**What is required**
Copy out the rows below, switching "heading" to "title" and keeping every other part the same.

**Data lines**

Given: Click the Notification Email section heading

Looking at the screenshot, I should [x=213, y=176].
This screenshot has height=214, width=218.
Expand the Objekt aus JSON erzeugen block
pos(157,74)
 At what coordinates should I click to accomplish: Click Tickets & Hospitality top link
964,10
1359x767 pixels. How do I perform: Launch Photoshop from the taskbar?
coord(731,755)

**Written response**
Given: Click the Notification Email section title

Looking at the screenshot, I should [x=213, y=176].
This screenshot has height=214, width=218.
Expand the Objekt aus JSON erzeugen block
pos(157,74)
 At what coordinates should I click to accomplish: Click Tickets & Hospitality top link
964,10
1359x767 pixels. How do I perform: Launch Photoshop from the taskbar?
coord(731,755)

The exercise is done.